Culture Beyond Oil: Artists Bring BP Trial to London’s Tate Art Museum

posted by Rainforest Action Network

Tate300x300A Guest blog-post by Glen Tarman, a founding member of the art collective, Libertate Tate

Every day this week in marking the third anniversary of the Deepwater Horizon disaster, the art collective Liberate Tate is giving a performance dramatizing the trial of BP. It’s entitled ‘All Rise’ and is all taking place at the Tate Modern in London.

It’s not unusual for artists and cultural events to reference contemporary news or disasters. The difference here is that this is a guerrilla performance, completely unsanctioned by Tate or by one of its sponsors: BP.

Each day this week at 3pm UK time (GMT+1), performers using specially constructed cameras will film themselves wandering Tate Modern whilst whispering selected transcripts of the proceedings from the New Orleans courtroom.

The live-streams of the different performers are available to watch online from around the world on the dedicated website  (where an archive allows future viewing).

The BP trial, which started this February, accuses the massive corporation of gross negligence by plaintiffs who did not take part in a separate settlement made by the oil giant last year.

At the trial’s opening, Assistant U.S. Attorney Mike Underhill said: “Not only was it within BP’s power to prevent the tragedy, it was its responsibility.”

As Paul Brady, one of the performers on Monday April 22, underlined: “It’s not only BP that’s on trial for the devastation it has caused to Gulf Coast communities and ecosystems, it’s also Tate and other cultural institutions that provide BP with the social legitimacy to continue operating with such destructive consequences.”

‘All Rise’ is a performance that brings the BP trial into Tate Modern because BP’s arts sponsorship cannot be separated from the irrevocable damage it does to communities, the environment, and the climate.

For example, BP’s first advertising campaign after the Gulf of Mexico disaster was in the summer of 2011 and used the corporation’s sponsorship of art in a multi-million dollar attempt to rehabilitate its brand. This was very deliberate. The value to BP of the arts establishment that supports the oil company by accepting its sponsorship money is clear: BP uses its involvement in arts and culture to project a “feel good” image of the company.

In doing so, BP buys the leverage it needs to gain acceptance from elites and influential publics to carry on plundering the planet, to proliferate human rights abuses, and to interfere in what should be democratic political processes.

What is so invidious is that public cultural institutions also fall into what BP has captured.

This is why Liberate Tate has vowed, since its founding in January 2010, “to take creative disobedience against Tate until it drops its oil company funding.” And to inspire others to join in doing so as well.

‘All Rise’ follows a performance by Liberate Tate last July when over 100 members of the art collective installed ‘The Gift’ — a 16.5 metre wind turbine blade — in the Turbine Hall of Tate Modern.

On the first anniversary of the Deepwater Horizon disaster in 2011, Liberate Tate poured oil over a naked man lying in the middle of Tate Britain in a work called ‘Human Cost’.

This week as we whisper extracts from the court transcripts — damning reports, objections, evidence, accountability, and risk throughout the BP sponsored Tate gallery spaces — we insistently ask: How much more environmental, societal, and climate damage does BP need to do for Tate to forego its sponsor?

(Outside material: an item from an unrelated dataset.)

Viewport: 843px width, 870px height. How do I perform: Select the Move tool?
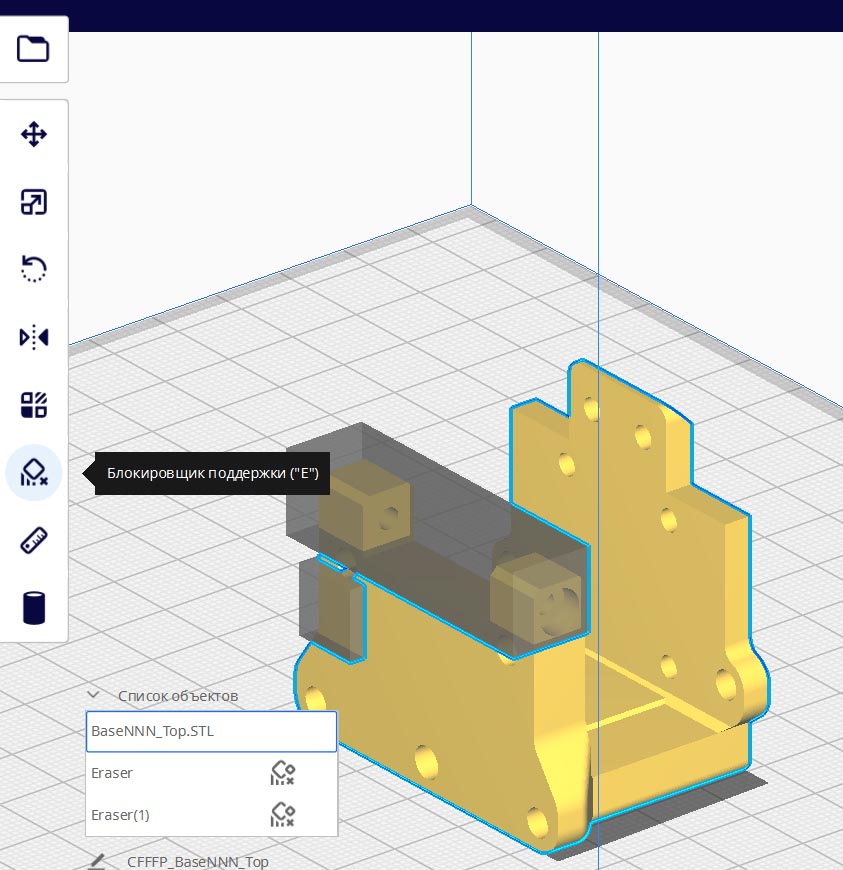(x=34, y=135)
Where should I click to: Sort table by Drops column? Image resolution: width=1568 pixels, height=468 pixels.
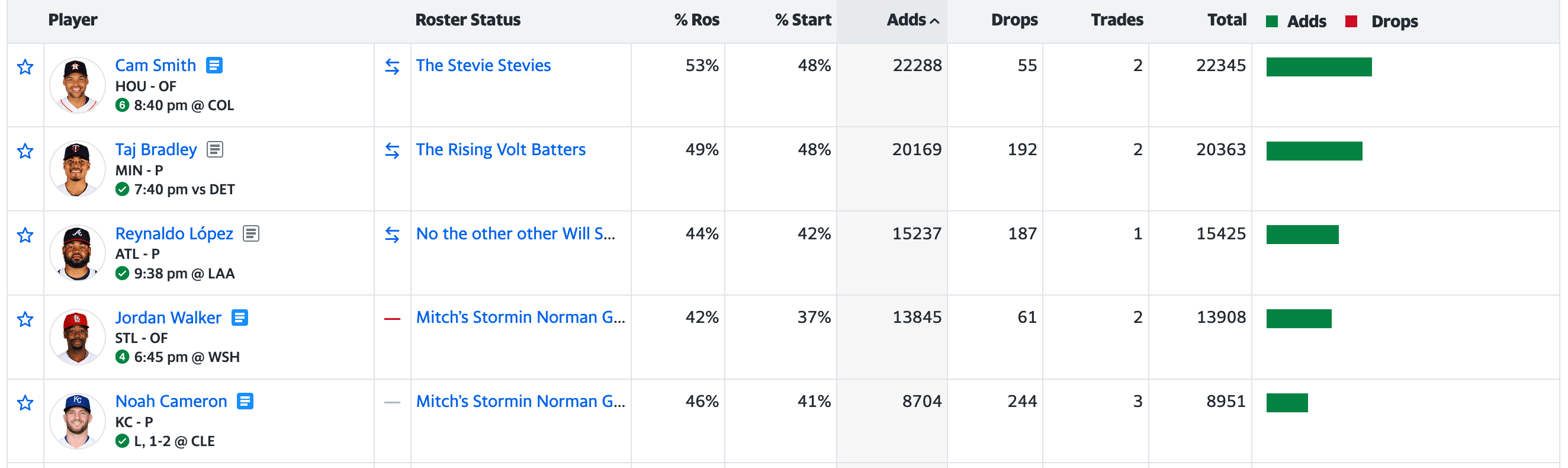[x=1014, y=20]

When will Tate put their sponsor on the stand?

The good news is that the public call for Tate to stop its relationship with BP is growing. Thousands of Tate members and visitors have voiced their objection that through its support of sponsor BP, Tate is forcing environmentally and climate-conscious gallery goers into an uncomfortable position of complicity with the oil company, one of the most environment-destroying corporations on the planet.

When our public cultural institutions have a formal relationship with corporations engaged in socially and ecologically destructive activities, exhibitions and galleries become part of the creation of climate chaos through the construction of a social licence to operate for oil companies.

Our practice involves illuminating this process at the culture wellhead through interventions and artworks created in Tate galleries.

We situate our interventions in the growing wave of desire for citizens to reclaim public space: a gallery should be a place to enjoy great art, not a site where an art museum associates visitors in the ecological destruction and criminal acts of its corporate partners.

About the Author

Glen Tarman is an artist, activist and advocacy director based in London. Glen is a founding member of the art collective Liberate Tate.  Liberate Tate explores the role of creative intervention in social change and aims to free art from the grips of the oil industry.